During his victorious campaign, Trump and his running mate, Sen. JD Vance, voiced opposition to most of Biden’s executive orders to combat the scourge that the Johns Hopkins Center for Gun Violence Solutions found to be the leading cause of death in the United States for adolescents under the age of 19 for three straight years.

“The election of Donald Trump is deeply troubling for our safety and freedom from gun violence,” Kris Brown, president of the Brady Campaign to Prevent Gun Violence, said in a statement Wednesday. “And that’s why we are doubling down on our work and fighting harder than ever.”

Gun violence was a big issue during the campaign. In an ABC News/Washington Post/Ipsos poll released in August, gun violence was ranked eighth in importance among voters after the economy, inflation, health care, protecting democracy, crime and safety, immigration and the Supreme Court.

In preliminary national exit polls analyzed by ABC News, voters said they trusted Trump over Vice President Kamala Harris, 50% to 48%, in handling the issue of crime and safety.

In his campaign, Trump often railed against what he described as a “surge” in migrant crime, including several high-profile homicides allegedly committed by undocumented immigrants. A 2020 study in the Proceedings of the National Academy of Sciences found U.S.-born citizens are over 2 times more likely than migrants to be arrested for violent crimes.

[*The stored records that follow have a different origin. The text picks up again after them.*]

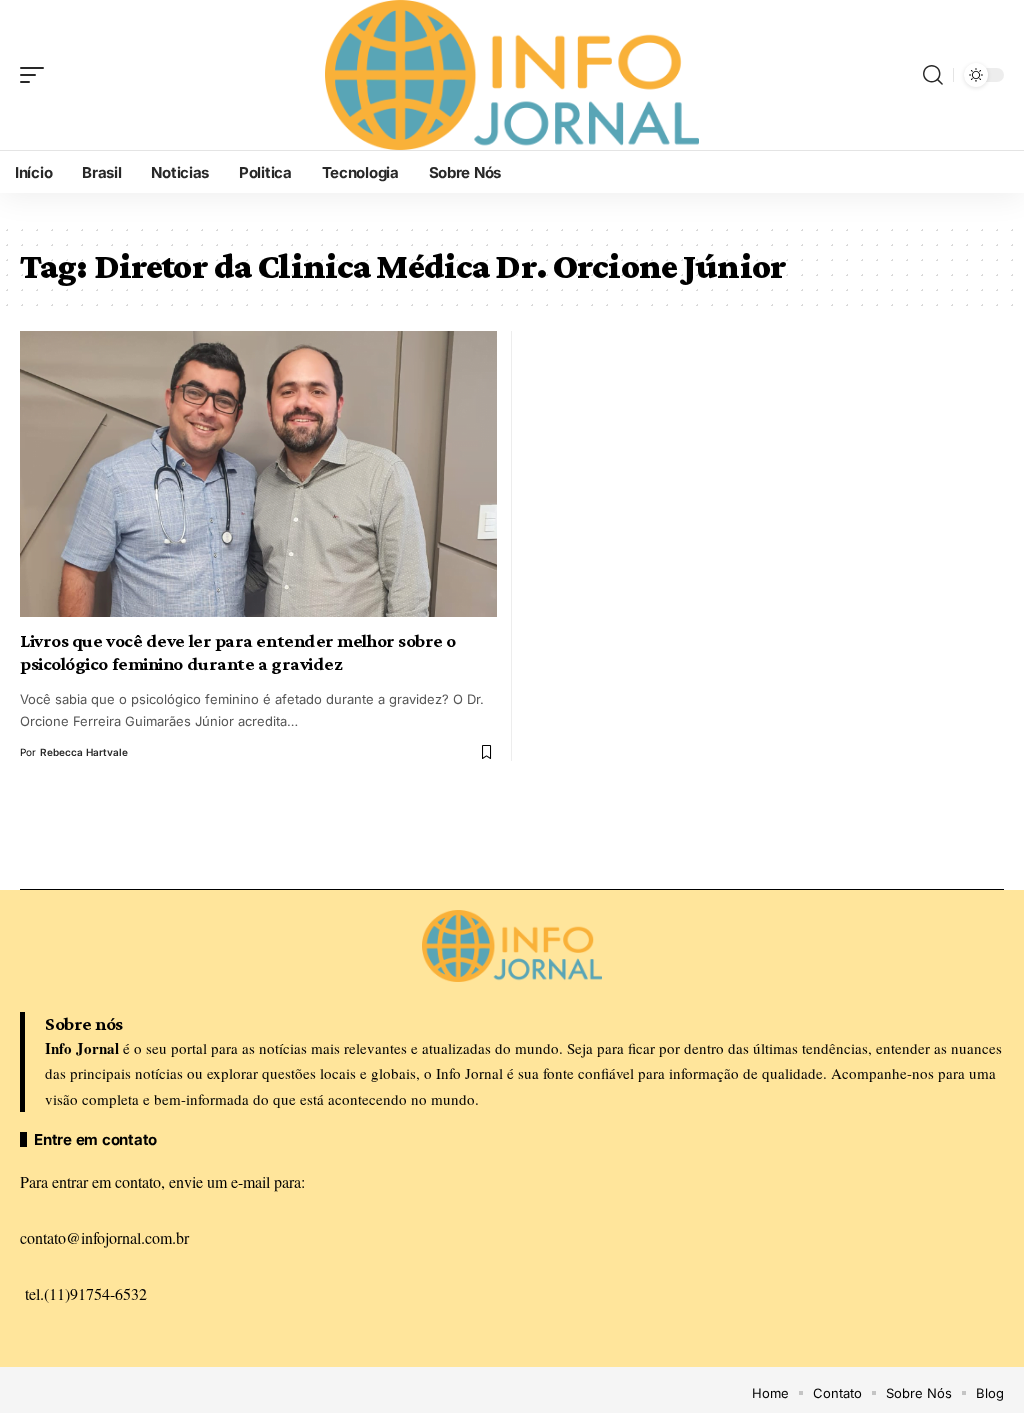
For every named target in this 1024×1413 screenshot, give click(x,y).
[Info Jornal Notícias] (511, 75)
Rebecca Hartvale (84, 752)
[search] (933, 75)
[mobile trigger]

Brown said it won’t be the first pro-gun rights administration that has occupied the White House, adding that Trump’s previous four years in the Oval Office were marked by a “deadly period for Americans.” Among the mass shootings that occurred during Trump’s first term was the 2017 massacre at the Route 91 Harvest Festival music concert in Las Vegas that left 58 people dead and more than 850 people wounded; the 2018 mass shooting at Marjory Stoneman Douglas High School in Parkland, Florida, that killed 17 students and staff; and the 2019 shooting at a Walmart in El Paso, Texas, that claimed 23 lives and injured nearly two dozen other people.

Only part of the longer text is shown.